■ **Your assignment**:
Among the entries below, find the lines holding "Toggle" and copy them.

■ **Extracted entries**:
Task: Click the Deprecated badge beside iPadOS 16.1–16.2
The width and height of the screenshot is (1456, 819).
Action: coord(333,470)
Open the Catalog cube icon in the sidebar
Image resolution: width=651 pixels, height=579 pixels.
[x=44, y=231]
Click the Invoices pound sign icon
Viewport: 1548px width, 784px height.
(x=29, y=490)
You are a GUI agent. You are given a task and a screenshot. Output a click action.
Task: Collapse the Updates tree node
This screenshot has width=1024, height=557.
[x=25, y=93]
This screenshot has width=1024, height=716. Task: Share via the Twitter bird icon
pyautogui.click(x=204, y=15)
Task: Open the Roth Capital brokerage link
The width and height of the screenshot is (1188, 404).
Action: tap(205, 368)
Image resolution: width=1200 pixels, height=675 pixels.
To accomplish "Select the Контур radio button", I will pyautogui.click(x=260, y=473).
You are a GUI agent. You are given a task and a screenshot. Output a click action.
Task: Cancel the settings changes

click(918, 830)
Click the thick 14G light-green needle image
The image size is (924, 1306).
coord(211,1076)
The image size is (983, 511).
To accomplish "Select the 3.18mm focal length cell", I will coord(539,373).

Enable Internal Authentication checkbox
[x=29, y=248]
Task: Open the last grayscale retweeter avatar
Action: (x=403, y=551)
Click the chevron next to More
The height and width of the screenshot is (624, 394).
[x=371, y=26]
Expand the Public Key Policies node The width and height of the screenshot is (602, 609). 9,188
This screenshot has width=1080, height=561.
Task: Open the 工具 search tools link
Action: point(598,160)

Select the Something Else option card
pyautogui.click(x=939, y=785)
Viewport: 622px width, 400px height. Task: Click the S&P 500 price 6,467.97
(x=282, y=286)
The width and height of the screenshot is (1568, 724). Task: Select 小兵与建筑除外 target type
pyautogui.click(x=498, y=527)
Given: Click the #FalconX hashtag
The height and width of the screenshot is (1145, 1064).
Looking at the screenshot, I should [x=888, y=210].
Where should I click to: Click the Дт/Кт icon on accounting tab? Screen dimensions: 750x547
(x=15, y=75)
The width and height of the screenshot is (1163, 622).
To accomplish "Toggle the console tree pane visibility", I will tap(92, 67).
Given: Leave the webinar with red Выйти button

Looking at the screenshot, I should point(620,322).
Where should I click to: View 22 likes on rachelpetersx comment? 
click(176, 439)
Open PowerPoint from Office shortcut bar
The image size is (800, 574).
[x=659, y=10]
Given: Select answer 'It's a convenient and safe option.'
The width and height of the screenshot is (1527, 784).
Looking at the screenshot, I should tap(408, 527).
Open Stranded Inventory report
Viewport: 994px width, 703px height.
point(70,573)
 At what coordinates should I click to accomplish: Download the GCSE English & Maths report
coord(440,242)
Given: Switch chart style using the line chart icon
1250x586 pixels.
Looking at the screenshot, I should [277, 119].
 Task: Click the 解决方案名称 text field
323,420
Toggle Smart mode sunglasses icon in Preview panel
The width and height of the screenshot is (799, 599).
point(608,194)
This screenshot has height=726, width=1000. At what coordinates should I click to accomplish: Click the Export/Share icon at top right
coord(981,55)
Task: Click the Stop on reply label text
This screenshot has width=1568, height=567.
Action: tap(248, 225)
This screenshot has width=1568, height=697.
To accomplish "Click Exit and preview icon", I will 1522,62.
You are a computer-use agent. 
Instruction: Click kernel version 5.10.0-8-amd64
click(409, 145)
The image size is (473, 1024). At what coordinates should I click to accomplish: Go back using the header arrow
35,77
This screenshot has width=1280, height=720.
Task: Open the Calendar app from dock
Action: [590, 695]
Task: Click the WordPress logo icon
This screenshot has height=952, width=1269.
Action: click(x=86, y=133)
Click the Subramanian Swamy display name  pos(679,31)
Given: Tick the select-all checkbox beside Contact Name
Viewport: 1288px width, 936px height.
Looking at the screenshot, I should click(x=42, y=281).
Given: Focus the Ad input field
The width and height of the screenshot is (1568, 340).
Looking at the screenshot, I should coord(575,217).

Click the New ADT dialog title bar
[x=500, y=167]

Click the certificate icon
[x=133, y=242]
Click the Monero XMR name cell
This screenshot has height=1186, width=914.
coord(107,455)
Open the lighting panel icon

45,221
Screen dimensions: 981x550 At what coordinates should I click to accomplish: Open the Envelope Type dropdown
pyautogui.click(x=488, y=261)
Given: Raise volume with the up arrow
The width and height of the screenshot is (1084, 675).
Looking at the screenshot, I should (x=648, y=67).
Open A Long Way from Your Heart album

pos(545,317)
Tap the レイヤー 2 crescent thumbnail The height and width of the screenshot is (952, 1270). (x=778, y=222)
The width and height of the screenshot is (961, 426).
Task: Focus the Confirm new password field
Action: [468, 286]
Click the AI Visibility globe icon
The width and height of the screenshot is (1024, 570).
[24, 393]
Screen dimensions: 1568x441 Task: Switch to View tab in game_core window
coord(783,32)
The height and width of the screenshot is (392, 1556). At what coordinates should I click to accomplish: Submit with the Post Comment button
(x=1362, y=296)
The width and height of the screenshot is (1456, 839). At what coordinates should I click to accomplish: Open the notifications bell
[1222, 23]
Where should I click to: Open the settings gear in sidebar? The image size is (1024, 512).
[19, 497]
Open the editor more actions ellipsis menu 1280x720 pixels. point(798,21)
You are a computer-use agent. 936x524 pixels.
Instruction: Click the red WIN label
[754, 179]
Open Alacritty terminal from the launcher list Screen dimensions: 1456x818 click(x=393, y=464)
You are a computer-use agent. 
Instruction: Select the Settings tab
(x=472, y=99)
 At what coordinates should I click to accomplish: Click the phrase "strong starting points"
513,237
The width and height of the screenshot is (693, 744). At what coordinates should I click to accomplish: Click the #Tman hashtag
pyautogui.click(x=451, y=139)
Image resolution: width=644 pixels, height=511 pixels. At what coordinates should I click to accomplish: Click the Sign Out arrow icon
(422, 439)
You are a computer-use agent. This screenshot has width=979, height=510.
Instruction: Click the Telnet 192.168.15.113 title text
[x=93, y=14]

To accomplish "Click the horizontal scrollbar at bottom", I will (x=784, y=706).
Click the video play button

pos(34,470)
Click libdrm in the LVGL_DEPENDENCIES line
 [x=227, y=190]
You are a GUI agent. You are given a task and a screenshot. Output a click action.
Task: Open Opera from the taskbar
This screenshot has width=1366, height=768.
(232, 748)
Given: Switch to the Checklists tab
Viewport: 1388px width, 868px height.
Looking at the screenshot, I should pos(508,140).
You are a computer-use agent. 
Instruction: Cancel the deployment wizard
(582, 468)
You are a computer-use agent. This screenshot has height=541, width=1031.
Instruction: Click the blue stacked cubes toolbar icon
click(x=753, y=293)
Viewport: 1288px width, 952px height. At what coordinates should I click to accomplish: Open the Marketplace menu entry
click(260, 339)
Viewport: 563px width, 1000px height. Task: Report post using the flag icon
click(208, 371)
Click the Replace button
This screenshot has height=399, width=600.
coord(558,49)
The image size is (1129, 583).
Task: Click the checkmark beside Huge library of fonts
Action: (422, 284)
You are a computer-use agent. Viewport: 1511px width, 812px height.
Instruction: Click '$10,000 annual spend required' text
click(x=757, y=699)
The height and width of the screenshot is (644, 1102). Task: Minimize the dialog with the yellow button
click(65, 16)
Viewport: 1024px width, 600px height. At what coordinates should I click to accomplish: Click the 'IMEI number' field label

■ **Answer section**:
To accomplish "Toggle the console tree pane visibility", I will tap(92, 67).
Toggle Smart mode sunglasses icon in Preview panel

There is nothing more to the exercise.